Oracle's database services on Google Cloud are now generally available.
The companies this week said Database@Google Cloud is available in four regions in the US and Europe.
Announced at the Oracle CloudWorld conference, the solution is now available from Google Cloud data center regions including US East (Ashburn, Virginia), US West (Salt Lake City, Utah), UK South (London), and Germany Central (Frankfurt).
Oracle Database@Google Cloud sees Oracle infrastructure hosted in Google data centers.
Customers can use Oracle's database and Exadata technology, as well as run applications on Oracle Linux via Google Cloud.
Customers can also combine generative artificial intelligence (AI) capabilities from Google Cloud's Vertex AI and Gemini foundation models, with Oracle Database 23ai.

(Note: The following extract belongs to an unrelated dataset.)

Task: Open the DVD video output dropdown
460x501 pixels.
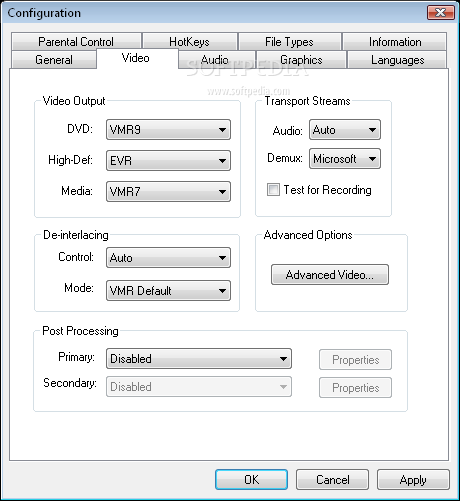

“For the first time, the AI and converged database capabilities of Oracle Database 23ai as well as all the automation and tools of Oracle Autonomous Database and Oracle Exadata Database Service are fully integrated with Google Cloud,” said Karan Batta, senior vice president, Oracle Cloud Infrastructure.
“This new service combines all of the benefits of OCI database services with Google Cloud services for a seamless multi-cloud experience, which was unthinkable in the cloud space just a few years ago.”
“Customers can now combine Oracle databases and applications running on OCI with Google Cloud’s industry-leading infrastructure, data, and AI capabilities,” said Andi Gutmans, vice president and general manager of databases, Google Cloud. “This enables enterprises to more rapidly migrate to the cloud and accelerate their transformative generative AI journeys with services such as Vertex AI.”
Plans for Oracle Database@Google Cloud were first announced in June 2024, along with the launch of the Google Cloud Cross-Cloud Interconnect, which is available in 11 regions and allows customers to deploy general-purpose workloads across both Oracle and Google Cloud's services with no data transfer fees.
The company has had a similar offering with Microsoft since 2023.